The Malagarasi River in Tanzania had not been fully traveled by either Westerners or Africans. So, the tradition of 19th-century British explorers, first and foremost Richard Burton, who became his spectral travel companion, Grant set out to do so. But his adventures on the river—disease and disappointment, danger from crocs, hippos and bandits—became but part of his larger story about what Africa is and how to make sense of it. The author narrates his stops in Zanzibar, where he befriended a golf pro (on an island where there is no golf course), across Tanzania to Lake Tanganyika and on to Burundi and Rwanda, both ravaged by genocide and ethnic civil war. The journey nearly destroyed him: "Africa had ground away at my sanity and well-being." In Grant's Africa, verdant plains had become a "devastated moonscape" due to cattle overgrazing, mammoth slums overwhelmed cities overseen by corrupt leaders who got fat on the spoils of the Western "aid industry." He concludes that Africa "was a shambles and a disgrace." This may be a selective and overly harsh conclusion, but he tempers his indictment with an unerring eye for detail that imbues those he meets with dignity and humanity.
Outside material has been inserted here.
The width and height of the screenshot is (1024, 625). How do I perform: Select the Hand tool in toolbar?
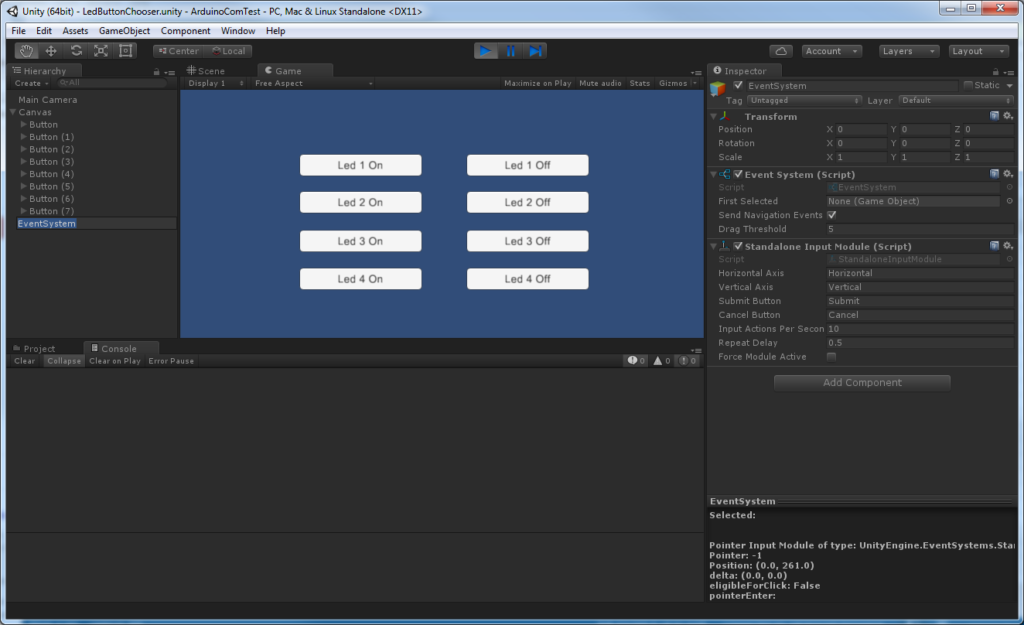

The hustlers and whores of the dive bars he often frequented are seen, if blurrily, with compassion, and Grant marvels at the hope and enthusiasm of so many in the poorest nation in the world, Burundi. The joy of Congolese pop music and the craze for the country music of Kenny Rogers reassure him that resilience and resurgence may also be part of Africa. The source of the Nile, it turned out, was merely a "moss-fringed rabbit hole with a thin dribble of water leaking out of it."
Dyspeptic, disturbing and brilliantly realized, Grant's account of Africa is literally unforgettable.